■ Text shown:
Shigeru Miyagawa, professor of linguistics and senior associate dean for open learning at the Massachusetts Institute of Technology, told Times Higher Education that a high-profile global accolade would demonstrate that teaching, and not just research, should be key to academics’ endeavours.

“If you look at how many years we spend training researchers compared with how much time is spent training teachers, it’s not good, there’s something not quite right,” said Professor Miyagawa, a co-founder of the MIT OpenCourseWare initiative, which aims to make all the university’s educational materials freely available online.

Existing government initiatives such as the UK’s teaching excellence framework were “nothing but a beauty contest” for institutions, he argued, and did little to analyse the success of graduates as a result of teaching efforts.

“We are abandoning our students,” Professor Miyagawa said. “So long as we are adequate teachers we get tenure and we get promoted. A Nobel prize will put teaching on a prestigious level.”

Professor Miyagawa was speaking after taking part in a debate at Universia 2018, a conference of higher education leaders and influencers from across the world hosted by the University of Salamanca.

Pixel coordinate grounding data
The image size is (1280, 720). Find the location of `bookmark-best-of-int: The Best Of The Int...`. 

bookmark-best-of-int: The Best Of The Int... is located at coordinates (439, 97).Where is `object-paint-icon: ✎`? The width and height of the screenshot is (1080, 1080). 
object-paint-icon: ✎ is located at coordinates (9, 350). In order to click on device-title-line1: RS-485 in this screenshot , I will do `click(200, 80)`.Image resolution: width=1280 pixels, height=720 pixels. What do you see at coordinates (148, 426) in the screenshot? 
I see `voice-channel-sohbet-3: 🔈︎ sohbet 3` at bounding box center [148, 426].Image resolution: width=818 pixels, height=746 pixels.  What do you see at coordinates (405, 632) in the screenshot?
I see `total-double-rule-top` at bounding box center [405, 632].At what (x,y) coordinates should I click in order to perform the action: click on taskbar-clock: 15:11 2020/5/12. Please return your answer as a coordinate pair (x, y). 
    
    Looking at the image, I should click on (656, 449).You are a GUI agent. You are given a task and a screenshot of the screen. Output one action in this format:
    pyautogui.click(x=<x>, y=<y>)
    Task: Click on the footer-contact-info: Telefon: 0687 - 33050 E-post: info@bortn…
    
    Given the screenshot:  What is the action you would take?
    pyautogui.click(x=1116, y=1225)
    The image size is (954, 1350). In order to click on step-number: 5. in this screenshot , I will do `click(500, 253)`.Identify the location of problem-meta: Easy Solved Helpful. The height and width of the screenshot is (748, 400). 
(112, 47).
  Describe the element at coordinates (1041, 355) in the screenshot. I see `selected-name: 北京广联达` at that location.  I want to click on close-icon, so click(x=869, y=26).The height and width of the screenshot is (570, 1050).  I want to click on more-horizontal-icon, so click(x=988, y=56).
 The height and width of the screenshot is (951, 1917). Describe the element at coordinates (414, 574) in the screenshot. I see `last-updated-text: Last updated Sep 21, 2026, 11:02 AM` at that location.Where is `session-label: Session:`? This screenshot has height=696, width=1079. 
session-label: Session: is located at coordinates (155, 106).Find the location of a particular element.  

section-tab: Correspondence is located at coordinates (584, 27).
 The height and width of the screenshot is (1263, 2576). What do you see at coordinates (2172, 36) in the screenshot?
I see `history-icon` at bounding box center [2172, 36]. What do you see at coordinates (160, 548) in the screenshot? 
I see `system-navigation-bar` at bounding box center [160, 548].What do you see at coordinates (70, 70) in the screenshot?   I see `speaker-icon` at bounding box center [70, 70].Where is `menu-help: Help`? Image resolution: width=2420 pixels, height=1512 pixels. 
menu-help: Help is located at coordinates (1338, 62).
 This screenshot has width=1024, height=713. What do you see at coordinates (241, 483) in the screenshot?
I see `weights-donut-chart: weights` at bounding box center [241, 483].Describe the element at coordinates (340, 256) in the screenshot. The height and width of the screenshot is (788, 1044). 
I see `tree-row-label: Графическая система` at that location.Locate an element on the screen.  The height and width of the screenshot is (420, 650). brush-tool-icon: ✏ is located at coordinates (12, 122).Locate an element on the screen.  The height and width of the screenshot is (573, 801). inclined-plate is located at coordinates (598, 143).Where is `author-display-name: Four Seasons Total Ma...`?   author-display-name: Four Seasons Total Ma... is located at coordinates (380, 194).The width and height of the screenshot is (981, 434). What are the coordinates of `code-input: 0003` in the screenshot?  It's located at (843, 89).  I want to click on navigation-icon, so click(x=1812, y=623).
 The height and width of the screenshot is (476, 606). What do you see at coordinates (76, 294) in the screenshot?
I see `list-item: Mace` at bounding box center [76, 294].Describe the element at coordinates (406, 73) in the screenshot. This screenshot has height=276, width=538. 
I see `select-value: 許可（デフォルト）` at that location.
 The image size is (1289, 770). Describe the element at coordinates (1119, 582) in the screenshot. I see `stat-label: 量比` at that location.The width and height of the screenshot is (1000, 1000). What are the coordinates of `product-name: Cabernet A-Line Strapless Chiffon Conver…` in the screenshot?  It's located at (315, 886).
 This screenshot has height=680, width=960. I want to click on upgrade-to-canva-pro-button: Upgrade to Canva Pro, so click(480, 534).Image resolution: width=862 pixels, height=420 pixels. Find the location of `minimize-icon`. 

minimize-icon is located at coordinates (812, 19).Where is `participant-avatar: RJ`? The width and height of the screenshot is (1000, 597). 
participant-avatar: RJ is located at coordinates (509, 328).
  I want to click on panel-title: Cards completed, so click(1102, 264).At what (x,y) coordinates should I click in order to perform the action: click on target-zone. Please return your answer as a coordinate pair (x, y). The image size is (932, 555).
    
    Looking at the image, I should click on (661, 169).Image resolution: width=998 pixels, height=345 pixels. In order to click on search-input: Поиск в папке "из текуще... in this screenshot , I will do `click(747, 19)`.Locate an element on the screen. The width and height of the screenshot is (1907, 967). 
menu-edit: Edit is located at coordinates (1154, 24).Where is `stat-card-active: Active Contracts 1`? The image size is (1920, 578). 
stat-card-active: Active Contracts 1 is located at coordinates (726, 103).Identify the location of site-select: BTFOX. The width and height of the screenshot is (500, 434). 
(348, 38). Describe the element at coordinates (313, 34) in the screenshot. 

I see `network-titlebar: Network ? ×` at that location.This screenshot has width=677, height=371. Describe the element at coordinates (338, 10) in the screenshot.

■ What to work on: In the text on Shigeru Miyagawa's views about teaching, condense the paragraph beginning "Existing government initiatives" into a single shorter sentence.

■ The answer: Professor Miyagawa argued that government schemes like the UK's teaching excellence framework were "nothing but a beauty contest" for institutions and did little to assess graduates' success as a result of teaching.